A Prospective Cohort Study of Gated Stereotactic Liver Radiation Therapy Using Continuous Internal Electromagnetic Motion Monitoring.

Forfattere Worm ES, Høyer M, Hansen R, Larsen LP, Weber B, Grau C, Poulsen PR.
Kilde Int J Radiat Oncol Biol Phys. 2018 Jun 1;101(2):366-375 Publiceringsdato 13 feb 2018
Abstrakt

PURPOSE

Intrafraction motion can compromise the treatment accuracy in liver stereotactic body radiation therapy (SBRT). Respiratory gating can improve treatment delivery; however, gating based on external motion surrogates is inaccurate. The present study reports the use of Calypso-based internal electromagnetic motion monitoring for gated liver SBRT.

RESULTS

No severe side effects were observed in relation to transponder implantation. All 45 treatment fractions were successfully guided using the Calypso system.

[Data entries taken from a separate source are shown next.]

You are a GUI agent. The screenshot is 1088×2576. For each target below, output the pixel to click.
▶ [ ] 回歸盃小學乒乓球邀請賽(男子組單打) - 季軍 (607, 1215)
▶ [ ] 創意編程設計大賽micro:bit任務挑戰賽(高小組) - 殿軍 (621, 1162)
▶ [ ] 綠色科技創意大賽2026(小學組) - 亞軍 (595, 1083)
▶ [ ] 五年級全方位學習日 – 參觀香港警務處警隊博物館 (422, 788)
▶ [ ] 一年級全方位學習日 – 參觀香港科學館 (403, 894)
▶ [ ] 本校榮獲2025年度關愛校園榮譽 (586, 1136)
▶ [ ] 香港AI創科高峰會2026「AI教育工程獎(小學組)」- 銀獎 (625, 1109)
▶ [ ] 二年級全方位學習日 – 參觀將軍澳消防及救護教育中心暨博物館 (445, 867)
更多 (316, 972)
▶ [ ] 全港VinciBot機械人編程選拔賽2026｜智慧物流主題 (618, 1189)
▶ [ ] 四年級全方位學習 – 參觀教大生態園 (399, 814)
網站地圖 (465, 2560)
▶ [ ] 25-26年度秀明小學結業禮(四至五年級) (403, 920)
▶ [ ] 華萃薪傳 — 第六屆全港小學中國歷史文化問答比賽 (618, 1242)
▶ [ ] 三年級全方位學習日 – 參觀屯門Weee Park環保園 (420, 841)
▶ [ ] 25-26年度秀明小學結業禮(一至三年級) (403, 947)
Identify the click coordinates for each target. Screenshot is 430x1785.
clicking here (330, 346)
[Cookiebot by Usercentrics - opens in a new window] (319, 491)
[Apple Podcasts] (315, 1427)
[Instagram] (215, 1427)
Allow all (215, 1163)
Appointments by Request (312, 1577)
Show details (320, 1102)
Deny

The mean number of couch corrections during each gated fraction was 2.8 (range 0-7). The mean duty cycle during gated treatment was 62.5% (range 29.1%-84.9%). Without gating, the mean 3-dimensional geometric error during a fraction would have been 5.4 mm (range 2.7-12.1). Gating reduced this error to 2.0 mm (range 1.2-3.0). The patient mean reduction in minimum dose to 95% of the CTV relative to the planned dose was 6.0 percentage points (range 0.7-22.0) without gating and 0.8 percentage point (range 0.2-2.0) with gating.

CONCLUSIONS

Gating using internal motion monitoring was successfully applied for liver SBRT. It markedly improved the geometric and dosimetric accuracy compared with nongated standard treatment.